Mittlerweile sind Autowracks und sonstiger Müll entsorgt, die Grünanlagen gepflegt, und es gibt einen Hausverwalter. Für Jean‐Boris Szymczak vom Studio P4 „geht es endlich voran“. Seit 1997 ist der Tonmeister Mieter in dem historischen Objekt. Oft hat er ans Wegziehen gedacht, „doch die Möglichkeiten dieser Studios sind einzigartig“. Unter dem neuen Eigentümer hat er endlich weitere Räume mieten können. „Vorher wurden die Flächen offenbar freigehalten, wahrscheinlich, um die Anlage besser verkaufen zu können.“
Im Herbst letzten Jahres hat Ben‐David das Gebäude erworben – nach einer Auktion, bei der er mit 3,9 Millionen Euro nur das zweithöchste Gebot abgab. Weil der Höchstbietende nicht zahlte, kam der Verkäufer dennoch auf den israelischen Investor zu. „Abends um 18 Uhr setzten wir uns zusammen, zwölf Stunden später waren wir uns einig“, erinnert sich Ben‐David. Auch Rechtssicherheit war dabei ein wichtiges Thema. Denn um das Gelände wird politisch gestritten. Es gehörte bis 2005 den neuen Bundesländern und war dann für nicht mal ein Zehntel des jetzigen Kaufpreises veräußert worden. Mittlerweile wird die damalige Transaktion von Rechnungshöfen geprüft.
Der Verkauf an Ben‐David steht dabei nicht zur Disposition, und so hat der neue Besitzer bereits einen höheren sechsstelligen Betrag in den Komplex investiert. Zunächst interessierte sich der Immobilienexperte nur allgemein für den Standort Berlin – wegen der mittel‐ und langfristigen Wirtschaftsentwicklung: „Alle Indikatoren sprechen für die Stadt.“ Das Rundfunkzentrum ist daher „das erste, aber nicht das letzte Objekt“ in Berlin, so Ben‐David.
Ständig pendelt er nun zwischen Berlin und Tel Aviv, das Deutsch‐Wörterbuch stets im Handgepäck. Ben‐David will sich selbst vom Fortgang der Arbeiten überzeugen. Außerdem ist er sichtlich von der Geschichte des Gebäudes fasziniert. Bei seinen Streifzügen findet er immer wieder Neues: Eine Überwachungszentrale unter dem Dach, hinter Wanduhren versteckte Mikrofone, ein Sendestudio mit verstecktem Zugang und jede Menge authentischen DDR‐Materials.
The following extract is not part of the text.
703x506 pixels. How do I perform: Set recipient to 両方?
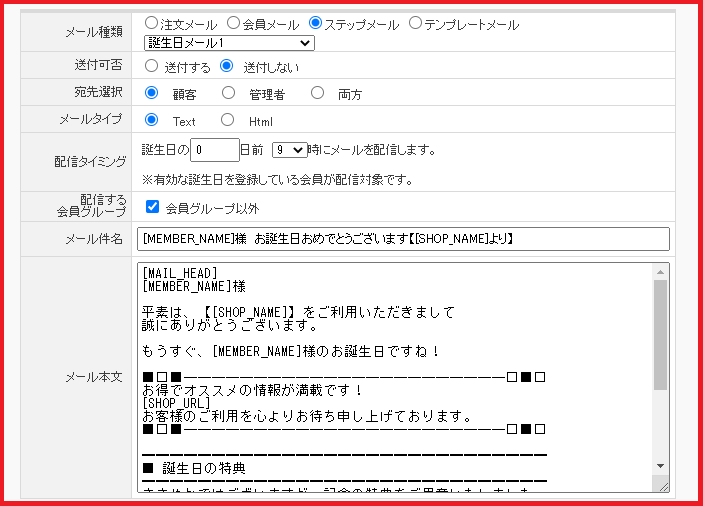[317, 93]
Seine kleine Privatausstellung soll schon bald öffentlich zugänglich sein: In das neu gestaltete Foyer wird ein kleines Museum integriert – einige Originale aus Ben‐Davids Büro bekommen dann einen neuen Platz. Nur das weiße blitzende Trabbi‐Modell auf dem Schreibtisch nicht. In der frisch renovierten Eingangshalle wird dann ein echter Trabant aufgestellt.